Task brief: Everything from the first line of the entries below through the line holding "1169x304 pixels." must be printed exactly as written.
***** Data for review *****
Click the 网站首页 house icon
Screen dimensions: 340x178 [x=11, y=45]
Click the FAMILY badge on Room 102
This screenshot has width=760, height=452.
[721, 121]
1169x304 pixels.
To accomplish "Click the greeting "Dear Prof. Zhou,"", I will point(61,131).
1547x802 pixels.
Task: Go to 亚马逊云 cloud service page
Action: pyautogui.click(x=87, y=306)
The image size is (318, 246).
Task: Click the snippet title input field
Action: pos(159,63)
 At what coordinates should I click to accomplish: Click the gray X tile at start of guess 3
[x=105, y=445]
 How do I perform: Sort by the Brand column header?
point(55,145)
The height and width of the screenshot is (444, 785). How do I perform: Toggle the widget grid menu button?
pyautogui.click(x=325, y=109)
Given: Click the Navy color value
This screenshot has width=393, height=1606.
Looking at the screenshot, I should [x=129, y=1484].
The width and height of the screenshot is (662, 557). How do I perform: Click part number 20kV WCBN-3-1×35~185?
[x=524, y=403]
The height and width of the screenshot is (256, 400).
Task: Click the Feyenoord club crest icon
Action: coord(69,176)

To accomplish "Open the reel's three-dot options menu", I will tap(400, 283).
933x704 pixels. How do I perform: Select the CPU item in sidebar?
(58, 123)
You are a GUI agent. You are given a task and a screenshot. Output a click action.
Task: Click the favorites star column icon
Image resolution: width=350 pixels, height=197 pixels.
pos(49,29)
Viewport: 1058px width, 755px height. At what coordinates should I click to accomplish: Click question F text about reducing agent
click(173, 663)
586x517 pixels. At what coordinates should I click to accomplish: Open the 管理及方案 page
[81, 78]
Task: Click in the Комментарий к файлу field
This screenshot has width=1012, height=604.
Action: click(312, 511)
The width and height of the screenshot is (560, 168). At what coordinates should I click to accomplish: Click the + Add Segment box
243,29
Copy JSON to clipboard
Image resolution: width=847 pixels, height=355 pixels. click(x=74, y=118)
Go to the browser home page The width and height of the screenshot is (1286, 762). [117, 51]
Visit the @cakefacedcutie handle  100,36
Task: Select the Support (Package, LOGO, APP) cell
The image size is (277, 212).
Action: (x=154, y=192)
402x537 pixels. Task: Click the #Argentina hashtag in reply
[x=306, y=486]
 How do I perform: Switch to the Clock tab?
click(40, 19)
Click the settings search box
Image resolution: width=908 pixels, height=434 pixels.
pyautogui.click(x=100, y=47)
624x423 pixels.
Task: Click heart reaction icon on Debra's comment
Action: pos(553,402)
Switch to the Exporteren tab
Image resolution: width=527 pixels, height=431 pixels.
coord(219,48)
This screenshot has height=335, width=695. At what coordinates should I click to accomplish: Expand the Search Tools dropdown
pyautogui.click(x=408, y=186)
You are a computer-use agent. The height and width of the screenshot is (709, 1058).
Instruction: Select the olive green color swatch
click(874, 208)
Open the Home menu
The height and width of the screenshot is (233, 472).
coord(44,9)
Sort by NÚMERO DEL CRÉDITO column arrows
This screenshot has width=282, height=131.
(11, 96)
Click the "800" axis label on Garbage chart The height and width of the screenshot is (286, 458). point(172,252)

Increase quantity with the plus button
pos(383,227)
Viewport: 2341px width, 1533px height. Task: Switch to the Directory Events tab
*****
Output of the task:
Click the 网站首页 house icon
Screen dimensions: 340x178 [x=11, y=45]
Click the FAMILY badge on Room 102
This screenshot has width=760, height=452.
[721, 121]
1169x304 pixels.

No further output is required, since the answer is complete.